What the exercise asks:
Word for word, restate the lines of the material below from its first line through the one containing "Task: Click the 陵川浙水02.jpg thumbnail image". Omit the rest.
(Extracted records begins)
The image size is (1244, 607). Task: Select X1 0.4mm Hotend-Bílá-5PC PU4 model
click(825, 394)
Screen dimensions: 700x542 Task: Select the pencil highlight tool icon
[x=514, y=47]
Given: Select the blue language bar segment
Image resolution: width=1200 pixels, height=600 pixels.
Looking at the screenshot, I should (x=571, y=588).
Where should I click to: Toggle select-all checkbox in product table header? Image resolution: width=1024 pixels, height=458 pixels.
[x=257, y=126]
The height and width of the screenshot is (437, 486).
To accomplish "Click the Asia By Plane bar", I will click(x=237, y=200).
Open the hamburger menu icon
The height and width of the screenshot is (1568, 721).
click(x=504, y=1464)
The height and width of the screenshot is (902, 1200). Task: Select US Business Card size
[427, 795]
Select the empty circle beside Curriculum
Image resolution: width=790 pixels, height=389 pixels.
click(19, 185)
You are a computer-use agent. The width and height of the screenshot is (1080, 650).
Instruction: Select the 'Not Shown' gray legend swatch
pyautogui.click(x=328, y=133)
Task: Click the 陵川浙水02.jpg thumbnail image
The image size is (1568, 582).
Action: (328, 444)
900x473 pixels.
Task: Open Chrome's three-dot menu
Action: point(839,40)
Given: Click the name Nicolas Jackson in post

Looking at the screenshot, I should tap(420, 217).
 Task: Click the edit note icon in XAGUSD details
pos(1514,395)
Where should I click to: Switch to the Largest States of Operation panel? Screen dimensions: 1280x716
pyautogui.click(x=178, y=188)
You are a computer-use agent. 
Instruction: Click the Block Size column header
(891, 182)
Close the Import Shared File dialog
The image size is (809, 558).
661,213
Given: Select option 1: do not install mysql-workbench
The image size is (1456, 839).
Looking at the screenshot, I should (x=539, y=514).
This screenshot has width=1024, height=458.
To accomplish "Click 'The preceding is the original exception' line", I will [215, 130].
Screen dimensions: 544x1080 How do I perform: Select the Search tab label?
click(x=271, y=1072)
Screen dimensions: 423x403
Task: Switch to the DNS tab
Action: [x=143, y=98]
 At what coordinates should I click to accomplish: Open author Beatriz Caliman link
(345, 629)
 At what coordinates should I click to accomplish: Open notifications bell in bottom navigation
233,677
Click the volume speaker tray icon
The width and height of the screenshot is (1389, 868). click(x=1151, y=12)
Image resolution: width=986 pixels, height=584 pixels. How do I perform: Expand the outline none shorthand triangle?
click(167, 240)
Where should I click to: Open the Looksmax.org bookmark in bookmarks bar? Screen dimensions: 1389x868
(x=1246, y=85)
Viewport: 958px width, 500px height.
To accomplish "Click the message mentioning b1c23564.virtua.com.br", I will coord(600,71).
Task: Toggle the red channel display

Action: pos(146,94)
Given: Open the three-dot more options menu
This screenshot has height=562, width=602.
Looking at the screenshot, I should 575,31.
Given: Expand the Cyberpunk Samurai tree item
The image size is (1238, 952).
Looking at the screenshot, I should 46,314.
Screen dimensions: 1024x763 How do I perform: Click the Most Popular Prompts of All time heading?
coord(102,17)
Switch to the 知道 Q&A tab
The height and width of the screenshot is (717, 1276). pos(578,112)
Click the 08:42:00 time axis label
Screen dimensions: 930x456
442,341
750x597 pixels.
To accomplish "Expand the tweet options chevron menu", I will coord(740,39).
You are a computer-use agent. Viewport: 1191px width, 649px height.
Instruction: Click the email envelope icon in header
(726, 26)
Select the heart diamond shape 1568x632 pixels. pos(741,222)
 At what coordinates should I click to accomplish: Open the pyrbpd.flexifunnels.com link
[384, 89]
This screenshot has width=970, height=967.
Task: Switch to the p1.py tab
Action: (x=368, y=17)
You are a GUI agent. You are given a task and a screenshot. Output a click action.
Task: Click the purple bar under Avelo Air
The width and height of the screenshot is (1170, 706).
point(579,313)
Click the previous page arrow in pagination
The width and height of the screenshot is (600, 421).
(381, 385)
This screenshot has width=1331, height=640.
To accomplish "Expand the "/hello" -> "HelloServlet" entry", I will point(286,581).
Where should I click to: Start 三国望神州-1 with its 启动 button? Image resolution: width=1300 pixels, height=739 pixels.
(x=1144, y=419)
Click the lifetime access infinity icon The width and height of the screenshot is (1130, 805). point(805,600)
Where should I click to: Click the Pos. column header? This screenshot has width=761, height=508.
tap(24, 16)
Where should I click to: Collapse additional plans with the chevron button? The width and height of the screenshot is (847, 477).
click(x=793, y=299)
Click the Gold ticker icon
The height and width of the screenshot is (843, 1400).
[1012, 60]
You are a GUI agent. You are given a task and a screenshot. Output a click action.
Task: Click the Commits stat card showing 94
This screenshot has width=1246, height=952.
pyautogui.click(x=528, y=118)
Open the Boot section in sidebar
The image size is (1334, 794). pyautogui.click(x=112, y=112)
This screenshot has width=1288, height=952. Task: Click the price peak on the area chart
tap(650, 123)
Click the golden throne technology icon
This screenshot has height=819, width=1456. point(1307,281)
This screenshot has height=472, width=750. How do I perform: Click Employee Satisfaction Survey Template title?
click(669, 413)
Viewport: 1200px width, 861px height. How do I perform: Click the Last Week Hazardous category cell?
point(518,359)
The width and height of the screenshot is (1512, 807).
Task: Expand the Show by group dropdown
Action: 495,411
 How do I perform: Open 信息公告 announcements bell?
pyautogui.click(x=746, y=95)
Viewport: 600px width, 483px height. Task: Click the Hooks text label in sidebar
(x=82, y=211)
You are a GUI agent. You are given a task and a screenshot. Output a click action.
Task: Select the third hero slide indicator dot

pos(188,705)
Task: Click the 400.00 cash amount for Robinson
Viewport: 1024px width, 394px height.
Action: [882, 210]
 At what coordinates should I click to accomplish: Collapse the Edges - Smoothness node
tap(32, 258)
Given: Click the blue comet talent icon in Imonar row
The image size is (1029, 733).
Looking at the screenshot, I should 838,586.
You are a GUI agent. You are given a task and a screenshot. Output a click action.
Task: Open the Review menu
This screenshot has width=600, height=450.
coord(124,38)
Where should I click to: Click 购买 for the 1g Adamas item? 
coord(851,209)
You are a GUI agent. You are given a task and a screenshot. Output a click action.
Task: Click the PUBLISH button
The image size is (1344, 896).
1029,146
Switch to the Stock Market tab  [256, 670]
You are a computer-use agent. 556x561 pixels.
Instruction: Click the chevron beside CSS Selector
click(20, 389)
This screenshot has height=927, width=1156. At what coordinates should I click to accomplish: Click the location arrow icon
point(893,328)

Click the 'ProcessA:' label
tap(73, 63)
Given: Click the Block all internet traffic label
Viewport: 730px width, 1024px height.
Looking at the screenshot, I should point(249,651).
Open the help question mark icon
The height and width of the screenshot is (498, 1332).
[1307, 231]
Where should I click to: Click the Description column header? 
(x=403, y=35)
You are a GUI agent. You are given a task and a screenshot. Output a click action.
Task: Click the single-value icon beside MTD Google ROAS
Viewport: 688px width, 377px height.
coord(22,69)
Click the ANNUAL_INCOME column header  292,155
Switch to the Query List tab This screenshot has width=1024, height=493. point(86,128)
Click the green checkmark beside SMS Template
(Extracted records ends)
Problem solution:
The image size is (1244, 607). Task: Select X1 0.4mm Hotend-Bílá-5PC PU4 model
click(825, 394)
Screen dimensions: 700x542 Task: Select the pencil highlight tool icon
[x=514, y=47]
Given: Select the blue language bar segment
Image resolution: width=1200 pixels, height=600 pixels.
Looking at the screenshot, I should (x=571, y=588).
Where should I click to: Toggle select-all checkbox in product table header? Image resolution: width=1024 pixels, height=458 pixels.
[x=257, y=126]
The height and width of the screenshot is (437, 486).
To accomplish "Click the Asia By Plane bar", I will click(x=237, y=200).
Open the hamburger menu icon
The height and width of the screenshot is (1568, 721).
click(x=504, y=1464)
The height and width of the screenshot is (902, 1200). Task: Select US Business Card size
[427, 795]
Select the empty circle beside Curriculum
Image resolution: width=790 pixels, height=389 pixels.
click(19, 185)
You are a computer-use agent. The width and height of the screenshot is (1080, 650).
Instruction: Select the 'Not Shown' gray legend swatch
pyautogui.click(x=328, y=133)
Task: Click the 陵川浙水02.jpg thumbnail image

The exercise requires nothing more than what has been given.